Defendant asserts that “if the [minimum] sentence prescribed by statute is [excessive] cruel and unusual within the meaning of [the constitutional provisions] ... the statute itself is unconstitutional and any sentence imposed thereunder must be set aside.” Defendant does not specify, however, in what respects the statutory minimum sentence is unconstitutionally excessive or cruel and unusual.1
*1184Defendant also does not specify in what respects the trial court failed to comply with CCrP Art. 894.1. Defendant had prior felony and misdemeanor convictions and was made aware of the consequences of his guilty plea and the mandatory minimum sentence when he pleaded guilty. He was not eligible for a suspended or lesser sentence, even should one have been available. The record and the PSI that was before the trial court strongly supports the sentence. See State v. Smith, 433 So.2d 688 (La.1983); State v. Hammonds, 434 So.2d 452 (La.App. 2d Cir.1983), writ denied.
Under these circumstances, we find nothing unconstitutional and nothing statutorily in error in the trial court’s imposition of the 10-year minimum sentence required by the statute.

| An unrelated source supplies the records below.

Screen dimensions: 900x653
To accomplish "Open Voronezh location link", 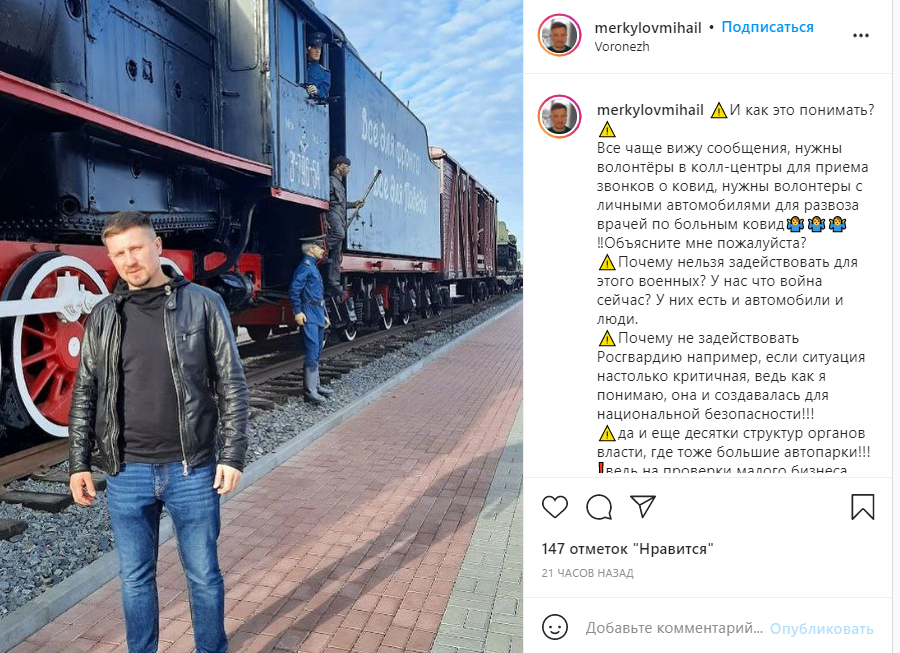I will tap(622, 47).
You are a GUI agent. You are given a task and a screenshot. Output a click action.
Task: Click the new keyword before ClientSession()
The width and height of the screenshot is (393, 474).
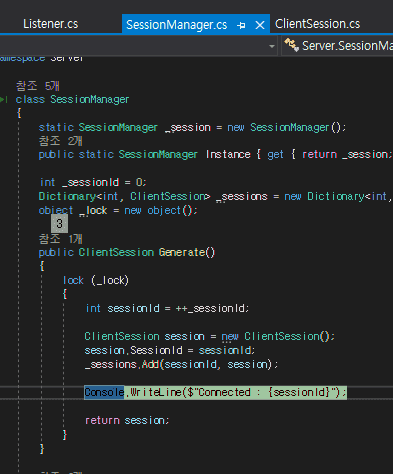point(230,337)

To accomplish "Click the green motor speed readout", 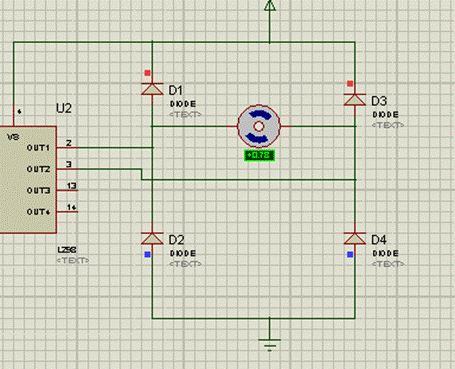I will [259, 155].
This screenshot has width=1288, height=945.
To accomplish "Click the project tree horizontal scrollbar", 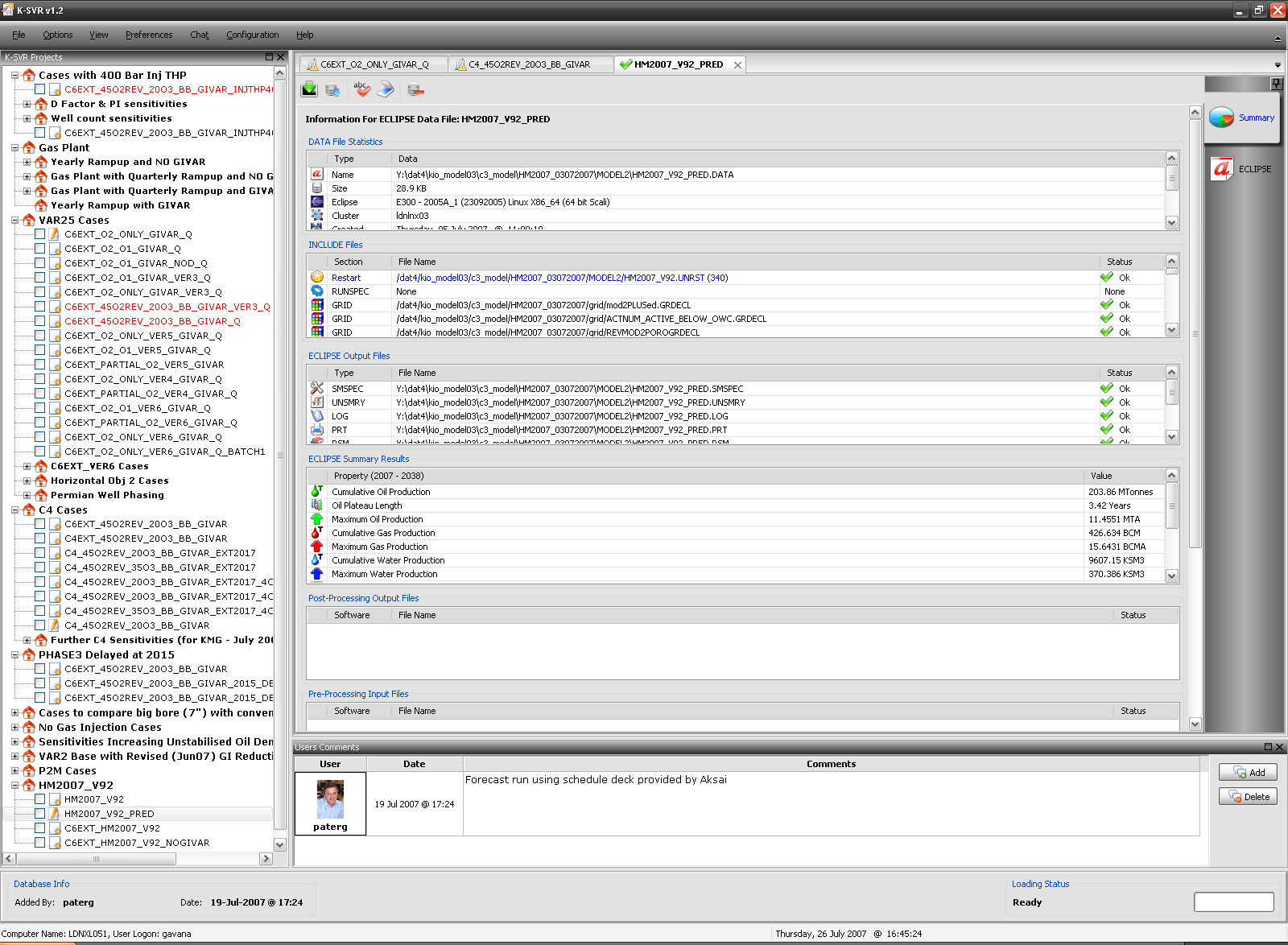I will click(x=97, y=859).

Accordingly, defendant’s sentence is AFFIRMED.
. If a defendant seeks to have a statute declared unconstitutional on the basis that it imposes an "excesive” [minimum] sentence, he may do so by filing a motion to quash before commence-merit of trial (CCrP Art. 353) or by filing a motion for arrest of judgment before sentence (CCP Arts. 861, 859). While a fundamental insufficiency such as the unconstitutionality or *1184invalidity of a penal statute may be raised at later stages of the proceedings, even on appeal, the belated motion to quash or motion in arrest must allege or specify distinctly the ground on which the motion is based. CCrP Arts. 536, 860. See City of Baton Rouge v. Norman, 290 So.2d 865 (La.1974), and authorities therein.

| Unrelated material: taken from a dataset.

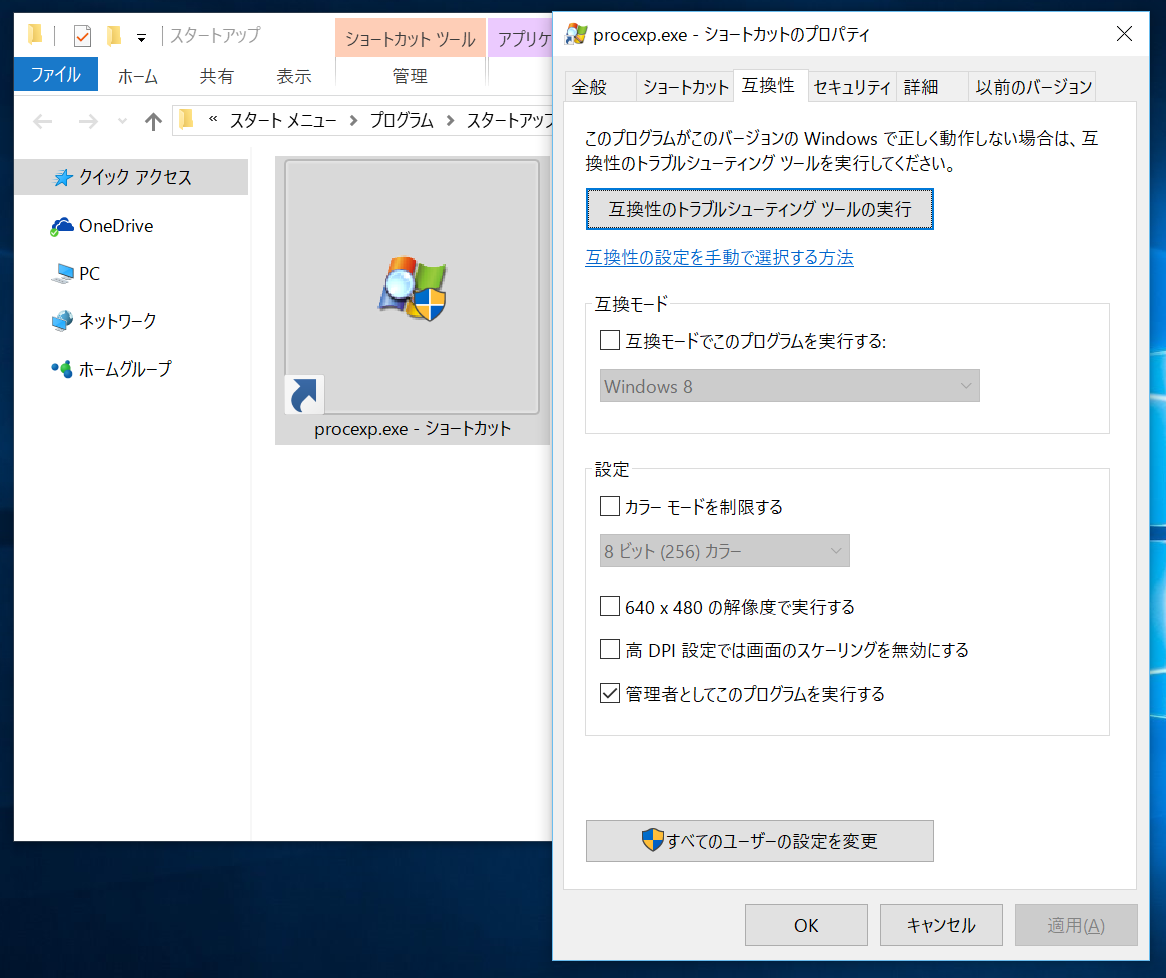This screenshot has height=978, width=1166.
Task: Open the 表示 ribbon tab
Action: pos(293,76)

A sentence, of course, is appealable on the general grounds of excessiveness (State v. Sepulvado, 367 So.2d 762 (La. 1979)). The attack here is on the statute, however, and we cannot uphold appellant’s broadside attack that the Legislature is without constitutional authority to require the imposition of a minimum sentence of 10 years at hard labor for the crime of DWI fourth offense. Compare State v. Sigler, 396 So.2d 1305 (La.1981); State v. Stewart, 325 So.2d 828 (La.1976), cert. denied, 425 U.S. 997, 96 S.Ct. 2213, 48 L.Ed.2d 822.